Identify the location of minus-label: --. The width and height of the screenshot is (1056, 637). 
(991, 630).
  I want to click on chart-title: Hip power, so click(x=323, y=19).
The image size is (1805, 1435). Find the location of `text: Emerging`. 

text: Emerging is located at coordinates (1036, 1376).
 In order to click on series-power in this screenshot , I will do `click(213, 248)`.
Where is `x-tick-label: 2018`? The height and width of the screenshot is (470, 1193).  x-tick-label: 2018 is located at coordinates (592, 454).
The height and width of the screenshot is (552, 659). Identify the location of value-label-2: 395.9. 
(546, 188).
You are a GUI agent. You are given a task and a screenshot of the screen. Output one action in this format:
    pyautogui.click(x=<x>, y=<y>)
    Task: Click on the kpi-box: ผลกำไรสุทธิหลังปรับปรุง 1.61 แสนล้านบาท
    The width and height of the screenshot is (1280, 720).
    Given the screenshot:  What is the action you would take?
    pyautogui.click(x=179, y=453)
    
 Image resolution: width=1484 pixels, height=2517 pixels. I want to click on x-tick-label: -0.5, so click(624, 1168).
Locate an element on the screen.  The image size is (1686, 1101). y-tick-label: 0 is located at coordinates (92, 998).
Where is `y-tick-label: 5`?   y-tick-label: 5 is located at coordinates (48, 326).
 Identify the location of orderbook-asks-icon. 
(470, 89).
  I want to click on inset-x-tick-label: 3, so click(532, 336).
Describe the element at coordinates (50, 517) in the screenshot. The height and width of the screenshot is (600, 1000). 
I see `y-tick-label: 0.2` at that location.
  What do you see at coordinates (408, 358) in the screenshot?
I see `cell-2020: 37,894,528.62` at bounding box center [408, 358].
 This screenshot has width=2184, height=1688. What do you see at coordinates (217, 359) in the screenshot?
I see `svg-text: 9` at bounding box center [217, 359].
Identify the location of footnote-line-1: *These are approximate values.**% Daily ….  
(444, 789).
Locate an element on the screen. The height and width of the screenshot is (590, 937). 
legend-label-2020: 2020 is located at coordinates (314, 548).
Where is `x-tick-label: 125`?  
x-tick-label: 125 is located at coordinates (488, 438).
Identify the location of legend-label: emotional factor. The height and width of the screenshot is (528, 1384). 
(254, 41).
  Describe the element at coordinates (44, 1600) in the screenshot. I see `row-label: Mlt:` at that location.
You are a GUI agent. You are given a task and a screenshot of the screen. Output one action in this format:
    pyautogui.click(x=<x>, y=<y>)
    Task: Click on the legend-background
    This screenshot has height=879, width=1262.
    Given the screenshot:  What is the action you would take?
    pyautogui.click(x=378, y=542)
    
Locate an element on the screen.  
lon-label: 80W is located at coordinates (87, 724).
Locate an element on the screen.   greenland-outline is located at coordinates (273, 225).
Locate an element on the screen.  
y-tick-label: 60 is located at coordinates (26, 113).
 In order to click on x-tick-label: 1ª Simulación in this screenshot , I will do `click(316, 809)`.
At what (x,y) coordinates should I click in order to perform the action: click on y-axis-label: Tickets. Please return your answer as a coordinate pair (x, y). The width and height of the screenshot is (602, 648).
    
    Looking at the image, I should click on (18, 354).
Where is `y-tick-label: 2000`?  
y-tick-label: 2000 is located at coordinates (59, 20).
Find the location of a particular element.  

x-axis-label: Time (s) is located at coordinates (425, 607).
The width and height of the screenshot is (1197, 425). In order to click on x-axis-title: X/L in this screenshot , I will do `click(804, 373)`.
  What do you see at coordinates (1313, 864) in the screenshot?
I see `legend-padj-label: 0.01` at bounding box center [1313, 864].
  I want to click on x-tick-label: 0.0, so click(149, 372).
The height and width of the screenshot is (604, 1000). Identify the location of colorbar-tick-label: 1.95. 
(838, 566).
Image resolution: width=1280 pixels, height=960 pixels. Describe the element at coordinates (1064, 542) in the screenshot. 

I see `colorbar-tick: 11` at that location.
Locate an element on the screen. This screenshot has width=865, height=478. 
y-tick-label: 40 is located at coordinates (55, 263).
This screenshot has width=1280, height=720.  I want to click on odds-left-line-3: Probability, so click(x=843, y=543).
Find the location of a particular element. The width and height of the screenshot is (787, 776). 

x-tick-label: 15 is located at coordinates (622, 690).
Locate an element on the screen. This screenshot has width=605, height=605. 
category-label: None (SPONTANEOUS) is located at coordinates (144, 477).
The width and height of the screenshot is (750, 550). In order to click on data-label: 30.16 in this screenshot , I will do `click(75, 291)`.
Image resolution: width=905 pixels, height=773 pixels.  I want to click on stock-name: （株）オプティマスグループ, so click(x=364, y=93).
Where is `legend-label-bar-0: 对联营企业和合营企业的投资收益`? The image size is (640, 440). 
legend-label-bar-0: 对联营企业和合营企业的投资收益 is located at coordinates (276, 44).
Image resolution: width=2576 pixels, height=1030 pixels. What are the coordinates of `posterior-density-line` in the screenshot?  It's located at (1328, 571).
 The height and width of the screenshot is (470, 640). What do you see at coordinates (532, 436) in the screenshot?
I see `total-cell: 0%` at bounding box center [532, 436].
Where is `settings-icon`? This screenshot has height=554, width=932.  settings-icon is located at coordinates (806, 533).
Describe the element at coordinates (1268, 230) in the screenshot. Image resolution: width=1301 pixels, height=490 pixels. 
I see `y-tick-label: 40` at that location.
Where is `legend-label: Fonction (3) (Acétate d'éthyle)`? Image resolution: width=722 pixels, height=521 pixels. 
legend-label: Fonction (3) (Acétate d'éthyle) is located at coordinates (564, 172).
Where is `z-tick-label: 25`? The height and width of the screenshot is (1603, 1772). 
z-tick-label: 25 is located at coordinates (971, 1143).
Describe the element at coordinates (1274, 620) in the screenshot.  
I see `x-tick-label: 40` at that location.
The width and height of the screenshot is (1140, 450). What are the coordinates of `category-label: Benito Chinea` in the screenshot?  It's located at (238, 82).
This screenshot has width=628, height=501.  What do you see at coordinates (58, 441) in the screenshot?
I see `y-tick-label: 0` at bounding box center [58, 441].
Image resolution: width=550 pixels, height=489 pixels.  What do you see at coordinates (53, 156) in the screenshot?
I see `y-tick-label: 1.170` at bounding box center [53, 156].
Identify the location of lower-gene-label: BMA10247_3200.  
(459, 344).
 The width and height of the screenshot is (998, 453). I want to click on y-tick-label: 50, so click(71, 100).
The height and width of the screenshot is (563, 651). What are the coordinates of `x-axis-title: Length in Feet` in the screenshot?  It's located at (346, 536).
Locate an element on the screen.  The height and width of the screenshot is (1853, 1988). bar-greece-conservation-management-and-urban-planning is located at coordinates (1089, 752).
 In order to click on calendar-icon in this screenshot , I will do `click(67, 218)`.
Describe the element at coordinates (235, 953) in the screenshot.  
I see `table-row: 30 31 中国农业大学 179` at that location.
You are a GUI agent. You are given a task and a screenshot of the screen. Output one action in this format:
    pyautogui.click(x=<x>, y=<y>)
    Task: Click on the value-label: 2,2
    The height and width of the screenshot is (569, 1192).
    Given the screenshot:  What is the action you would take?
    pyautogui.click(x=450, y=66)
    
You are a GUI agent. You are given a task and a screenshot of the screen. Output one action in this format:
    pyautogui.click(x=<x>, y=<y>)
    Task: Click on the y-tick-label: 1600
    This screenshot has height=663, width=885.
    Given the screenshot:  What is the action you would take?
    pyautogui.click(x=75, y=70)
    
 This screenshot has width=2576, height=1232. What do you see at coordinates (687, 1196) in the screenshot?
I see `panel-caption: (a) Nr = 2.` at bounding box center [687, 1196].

_Problem_. Print the lines verbatim, starting with the line containing "Identify the location of legend-label: emotional" and continuing through the line containing "(838, 566).".

_Expected output_.
Identify the location of legend-label: emotional factor. The height and width of the screenshot is (528, 1384). 
(254, 41).
  Describe the element at coordinates (44, 1600) in the screenshot. I see `row-label: Mlt:` at that location.
You are a GUI agent. You are given a task and a screenshot of the screen. Output one action in this format:
    pyautogui.click(x=<x>, y=<y>)
    Task: Click on the legend-background
    This screenshot has height=879, width=1262.
    Given the screenshot:  What is the action you would take?
    pyautogui.click(x=378, y=542)
    
Locate an element on the screen.  
lon-label: 80W is located at coordinates (87, 724).
Locate an element on the screen.   greenland-outline is located at coordinates (273, 225).
Locate an element on the screen.  
y-tick-label: 60 is located at coordinates (26, 113).
 In order to click on x-tick-label: 1ª Simulación in this screenshot , I will do `click(316, 809)`.
At what (x,y) coordinates should I click in order to perform the action: click on y-axis-label: Tickets. Please return your answer as a coordinate pair (x, y). The width and height of the screenshot is (602, 648).
    
    Looking at the image, I should click on (18, 354).
Where is `y-tick-label: 2000`?  
y-tick-label: 2000 is located at coordinates (59, 20).
Find the location of a particular element.  

x-axis-label: Time (s) is located at coordinates (425, 607).
The width and height of the screenshot is (1197, 425). In order to click on x-axis-title: X/L in this screenshot , I will do `click(804, 373)`.
  What do you see at coordinates (1313, 864) in the screenshot?
I see `legend-padj-label: 0.01` at bounding box center [1313, 864].
  I want to click on x-tick-label: 0.0, so click(149, 372).
The height and width of the screenshot is (604, 1000). Identify the location of colorbar-tick-label: 1.95. 
(838, 566).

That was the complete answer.